TASK: Repeat only the stretch of lines below that runs from the line with "Image resolution: width=1040" through the line with "Task: Click the right", unaltered.

Data items:
==*==

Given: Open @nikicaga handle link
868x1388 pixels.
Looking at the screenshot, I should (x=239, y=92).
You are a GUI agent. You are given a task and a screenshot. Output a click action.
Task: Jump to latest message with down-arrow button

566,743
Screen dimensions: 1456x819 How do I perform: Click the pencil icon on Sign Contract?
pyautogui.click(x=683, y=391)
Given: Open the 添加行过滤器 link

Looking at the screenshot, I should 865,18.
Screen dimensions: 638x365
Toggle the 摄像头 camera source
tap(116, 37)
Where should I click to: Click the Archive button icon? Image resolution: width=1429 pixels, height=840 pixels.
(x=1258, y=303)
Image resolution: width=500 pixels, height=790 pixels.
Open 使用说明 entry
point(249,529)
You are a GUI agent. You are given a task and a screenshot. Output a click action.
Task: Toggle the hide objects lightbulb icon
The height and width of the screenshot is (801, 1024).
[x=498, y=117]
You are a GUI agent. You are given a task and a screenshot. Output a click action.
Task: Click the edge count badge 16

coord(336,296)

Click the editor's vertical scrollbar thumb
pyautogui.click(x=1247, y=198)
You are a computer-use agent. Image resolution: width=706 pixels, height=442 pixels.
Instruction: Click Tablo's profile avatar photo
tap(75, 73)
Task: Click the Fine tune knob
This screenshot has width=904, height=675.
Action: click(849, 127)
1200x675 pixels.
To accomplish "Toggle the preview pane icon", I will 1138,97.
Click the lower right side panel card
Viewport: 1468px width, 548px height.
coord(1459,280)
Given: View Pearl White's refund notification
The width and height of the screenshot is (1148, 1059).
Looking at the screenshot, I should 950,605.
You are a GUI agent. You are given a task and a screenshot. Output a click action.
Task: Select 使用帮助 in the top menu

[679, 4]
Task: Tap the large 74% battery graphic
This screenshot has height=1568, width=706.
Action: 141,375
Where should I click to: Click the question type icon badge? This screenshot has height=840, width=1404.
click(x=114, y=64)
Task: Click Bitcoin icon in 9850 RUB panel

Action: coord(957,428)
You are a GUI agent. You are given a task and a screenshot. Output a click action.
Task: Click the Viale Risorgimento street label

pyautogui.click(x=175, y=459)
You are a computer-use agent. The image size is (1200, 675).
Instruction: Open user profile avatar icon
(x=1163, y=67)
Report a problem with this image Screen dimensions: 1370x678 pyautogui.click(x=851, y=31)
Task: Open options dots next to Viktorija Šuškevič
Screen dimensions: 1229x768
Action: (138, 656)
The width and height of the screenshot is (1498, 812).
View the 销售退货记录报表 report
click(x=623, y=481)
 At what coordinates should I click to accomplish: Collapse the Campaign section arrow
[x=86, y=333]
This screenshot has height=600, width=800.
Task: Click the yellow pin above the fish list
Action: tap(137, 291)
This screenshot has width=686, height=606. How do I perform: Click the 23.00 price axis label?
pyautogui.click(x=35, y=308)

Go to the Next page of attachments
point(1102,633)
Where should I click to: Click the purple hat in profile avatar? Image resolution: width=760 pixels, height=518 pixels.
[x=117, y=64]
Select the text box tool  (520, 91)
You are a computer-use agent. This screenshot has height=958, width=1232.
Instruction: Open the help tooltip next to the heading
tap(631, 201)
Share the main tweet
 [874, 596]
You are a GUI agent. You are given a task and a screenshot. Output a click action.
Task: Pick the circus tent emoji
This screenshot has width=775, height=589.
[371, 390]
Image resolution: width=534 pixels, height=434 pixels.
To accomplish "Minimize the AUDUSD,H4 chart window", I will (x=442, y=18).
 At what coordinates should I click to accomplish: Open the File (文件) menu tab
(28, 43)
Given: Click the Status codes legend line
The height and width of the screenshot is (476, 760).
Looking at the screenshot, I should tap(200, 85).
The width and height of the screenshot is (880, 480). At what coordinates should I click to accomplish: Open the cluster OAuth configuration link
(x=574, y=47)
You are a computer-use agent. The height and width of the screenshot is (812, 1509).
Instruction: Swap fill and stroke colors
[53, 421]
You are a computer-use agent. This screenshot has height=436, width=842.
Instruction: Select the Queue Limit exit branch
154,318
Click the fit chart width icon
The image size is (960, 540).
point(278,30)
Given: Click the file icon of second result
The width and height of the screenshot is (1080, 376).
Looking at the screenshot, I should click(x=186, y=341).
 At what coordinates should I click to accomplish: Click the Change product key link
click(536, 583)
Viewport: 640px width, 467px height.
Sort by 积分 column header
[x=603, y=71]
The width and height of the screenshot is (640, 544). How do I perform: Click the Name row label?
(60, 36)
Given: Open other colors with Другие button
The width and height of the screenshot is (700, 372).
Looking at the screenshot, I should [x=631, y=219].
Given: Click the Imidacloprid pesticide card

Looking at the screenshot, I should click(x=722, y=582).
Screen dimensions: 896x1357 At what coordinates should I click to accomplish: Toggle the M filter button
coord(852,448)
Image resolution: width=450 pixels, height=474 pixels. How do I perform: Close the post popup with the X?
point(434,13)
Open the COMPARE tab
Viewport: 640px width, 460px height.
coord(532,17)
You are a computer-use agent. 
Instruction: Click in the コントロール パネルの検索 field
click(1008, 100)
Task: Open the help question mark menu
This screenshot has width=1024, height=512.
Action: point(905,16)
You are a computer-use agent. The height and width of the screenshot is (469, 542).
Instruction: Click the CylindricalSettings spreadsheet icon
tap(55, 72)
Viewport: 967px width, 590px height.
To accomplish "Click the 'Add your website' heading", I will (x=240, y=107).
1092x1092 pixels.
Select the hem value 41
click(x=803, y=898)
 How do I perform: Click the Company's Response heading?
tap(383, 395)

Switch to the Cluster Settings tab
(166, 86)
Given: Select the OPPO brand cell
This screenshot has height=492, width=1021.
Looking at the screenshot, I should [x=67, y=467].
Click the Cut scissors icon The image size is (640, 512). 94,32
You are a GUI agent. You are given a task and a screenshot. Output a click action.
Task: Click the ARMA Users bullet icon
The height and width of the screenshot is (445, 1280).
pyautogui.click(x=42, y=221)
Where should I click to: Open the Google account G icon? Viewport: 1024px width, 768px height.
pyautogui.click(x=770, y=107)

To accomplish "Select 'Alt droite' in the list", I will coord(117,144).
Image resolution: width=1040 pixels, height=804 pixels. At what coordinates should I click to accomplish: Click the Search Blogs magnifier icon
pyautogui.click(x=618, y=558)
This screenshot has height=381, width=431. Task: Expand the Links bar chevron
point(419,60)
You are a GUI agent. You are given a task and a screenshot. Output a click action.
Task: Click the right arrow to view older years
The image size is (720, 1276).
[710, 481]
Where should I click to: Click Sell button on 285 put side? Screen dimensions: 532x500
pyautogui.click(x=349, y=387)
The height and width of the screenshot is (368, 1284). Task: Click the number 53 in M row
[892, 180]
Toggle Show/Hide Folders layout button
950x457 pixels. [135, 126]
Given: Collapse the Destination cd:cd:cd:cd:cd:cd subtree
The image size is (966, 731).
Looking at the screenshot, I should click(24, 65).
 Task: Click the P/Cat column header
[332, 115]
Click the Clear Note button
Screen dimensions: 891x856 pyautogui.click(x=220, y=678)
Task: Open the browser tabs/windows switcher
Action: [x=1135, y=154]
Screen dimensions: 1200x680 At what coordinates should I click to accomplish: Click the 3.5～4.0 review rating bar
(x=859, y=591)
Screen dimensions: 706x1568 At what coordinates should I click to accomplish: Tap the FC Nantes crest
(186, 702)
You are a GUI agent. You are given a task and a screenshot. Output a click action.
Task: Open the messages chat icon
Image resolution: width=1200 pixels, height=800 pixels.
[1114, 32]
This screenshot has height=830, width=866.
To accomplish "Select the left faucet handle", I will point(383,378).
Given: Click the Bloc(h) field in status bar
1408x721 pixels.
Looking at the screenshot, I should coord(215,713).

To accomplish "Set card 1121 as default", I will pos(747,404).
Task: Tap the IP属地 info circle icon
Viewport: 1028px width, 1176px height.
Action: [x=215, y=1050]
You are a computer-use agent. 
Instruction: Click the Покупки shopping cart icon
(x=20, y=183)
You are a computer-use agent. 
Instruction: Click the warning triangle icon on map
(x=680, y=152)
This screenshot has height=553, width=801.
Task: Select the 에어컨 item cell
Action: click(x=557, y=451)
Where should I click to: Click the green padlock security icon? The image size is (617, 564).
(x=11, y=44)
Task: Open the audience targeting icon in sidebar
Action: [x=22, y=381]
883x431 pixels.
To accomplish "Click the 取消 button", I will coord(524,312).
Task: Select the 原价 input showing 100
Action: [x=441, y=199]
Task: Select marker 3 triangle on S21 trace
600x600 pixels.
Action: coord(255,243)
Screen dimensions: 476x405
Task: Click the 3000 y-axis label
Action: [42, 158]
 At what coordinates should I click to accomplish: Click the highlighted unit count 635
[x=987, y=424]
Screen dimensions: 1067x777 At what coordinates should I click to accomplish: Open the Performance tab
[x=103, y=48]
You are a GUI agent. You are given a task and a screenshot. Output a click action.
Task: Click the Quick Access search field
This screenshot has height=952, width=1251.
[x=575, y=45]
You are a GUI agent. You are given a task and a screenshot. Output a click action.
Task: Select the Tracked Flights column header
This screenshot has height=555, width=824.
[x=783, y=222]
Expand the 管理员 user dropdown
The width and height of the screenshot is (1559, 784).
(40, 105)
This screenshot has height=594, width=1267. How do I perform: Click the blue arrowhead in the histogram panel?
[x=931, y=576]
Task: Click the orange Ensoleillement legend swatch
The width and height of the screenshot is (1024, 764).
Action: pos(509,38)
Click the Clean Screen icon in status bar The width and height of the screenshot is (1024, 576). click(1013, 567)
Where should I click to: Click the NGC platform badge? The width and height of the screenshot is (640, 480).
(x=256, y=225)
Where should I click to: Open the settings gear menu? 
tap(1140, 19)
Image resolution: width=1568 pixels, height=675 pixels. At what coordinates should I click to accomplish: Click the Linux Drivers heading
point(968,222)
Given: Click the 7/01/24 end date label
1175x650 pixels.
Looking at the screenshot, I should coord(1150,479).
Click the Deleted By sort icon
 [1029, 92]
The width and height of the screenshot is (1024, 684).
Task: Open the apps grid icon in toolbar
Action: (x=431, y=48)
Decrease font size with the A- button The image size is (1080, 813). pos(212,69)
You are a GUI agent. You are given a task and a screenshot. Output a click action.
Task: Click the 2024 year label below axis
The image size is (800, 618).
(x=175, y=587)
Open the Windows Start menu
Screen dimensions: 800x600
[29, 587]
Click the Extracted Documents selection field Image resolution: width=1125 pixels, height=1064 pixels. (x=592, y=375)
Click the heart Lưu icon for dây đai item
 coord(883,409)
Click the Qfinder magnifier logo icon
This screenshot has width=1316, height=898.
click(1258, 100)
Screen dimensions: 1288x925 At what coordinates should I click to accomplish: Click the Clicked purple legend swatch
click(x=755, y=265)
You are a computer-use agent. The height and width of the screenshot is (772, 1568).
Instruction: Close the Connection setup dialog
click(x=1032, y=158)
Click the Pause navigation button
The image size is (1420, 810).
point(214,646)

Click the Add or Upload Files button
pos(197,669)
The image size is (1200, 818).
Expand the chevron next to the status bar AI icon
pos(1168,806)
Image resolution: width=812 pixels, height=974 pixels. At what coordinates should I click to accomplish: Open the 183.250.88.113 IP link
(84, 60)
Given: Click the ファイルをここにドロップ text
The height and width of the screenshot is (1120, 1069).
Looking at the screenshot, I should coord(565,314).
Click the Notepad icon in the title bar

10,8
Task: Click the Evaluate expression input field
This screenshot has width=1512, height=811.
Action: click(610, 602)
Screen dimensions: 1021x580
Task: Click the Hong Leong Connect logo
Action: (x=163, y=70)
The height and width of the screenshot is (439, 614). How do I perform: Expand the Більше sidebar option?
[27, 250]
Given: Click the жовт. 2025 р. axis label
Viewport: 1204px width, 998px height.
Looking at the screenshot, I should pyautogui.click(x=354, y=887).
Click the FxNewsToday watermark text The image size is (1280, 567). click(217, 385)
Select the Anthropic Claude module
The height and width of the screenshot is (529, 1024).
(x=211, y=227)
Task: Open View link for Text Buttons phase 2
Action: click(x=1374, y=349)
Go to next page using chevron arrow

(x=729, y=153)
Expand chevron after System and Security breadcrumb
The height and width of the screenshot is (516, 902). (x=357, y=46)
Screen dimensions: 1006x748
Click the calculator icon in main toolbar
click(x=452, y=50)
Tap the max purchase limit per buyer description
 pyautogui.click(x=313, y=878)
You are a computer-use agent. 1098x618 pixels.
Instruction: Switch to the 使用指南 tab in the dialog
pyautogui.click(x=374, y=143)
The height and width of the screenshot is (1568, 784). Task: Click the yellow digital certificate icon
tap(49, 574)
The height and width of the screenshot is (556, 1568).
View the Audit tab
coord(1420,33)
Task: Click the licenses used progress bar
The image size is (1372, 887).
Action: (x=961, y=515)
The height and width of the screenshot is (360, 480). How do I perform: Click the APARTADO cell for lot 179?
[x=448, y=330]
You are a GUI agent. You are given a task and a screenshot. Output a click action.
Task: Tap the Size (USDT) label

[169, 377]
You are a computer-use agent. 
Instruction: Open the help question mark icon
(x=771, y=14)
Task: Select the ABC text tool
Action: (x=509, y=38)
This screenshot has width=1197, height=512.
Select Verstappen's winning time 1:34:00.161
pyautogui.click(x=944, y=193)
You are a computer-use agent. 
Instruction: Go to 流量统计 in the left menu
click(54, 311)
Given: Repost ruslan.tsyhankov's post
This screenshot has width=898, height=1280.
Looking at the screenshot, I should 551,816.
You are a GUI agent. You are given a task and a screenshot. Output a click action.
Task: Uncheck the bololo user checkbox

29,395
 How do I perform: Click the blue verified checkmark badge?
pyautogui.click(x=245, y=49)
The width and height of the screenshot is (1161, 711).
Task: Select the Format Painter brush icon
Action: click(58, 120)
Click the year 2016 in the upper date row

==*==

REPLY TO THE EXERCISE:
Image resolution: width=1040 pixels, height=804 pixels. At what coordinates should I click to accomplish: Click the Search Blogs magnifier icon
pyautogui.click(x=618, y=558)
This screenshot has height=381, width=431. Task: Expand the Links bar chevron
point(419,60)
You are a GUI agent. You are given a task and a screenshot. Output a click action.
Task: Click the right arrow to view older years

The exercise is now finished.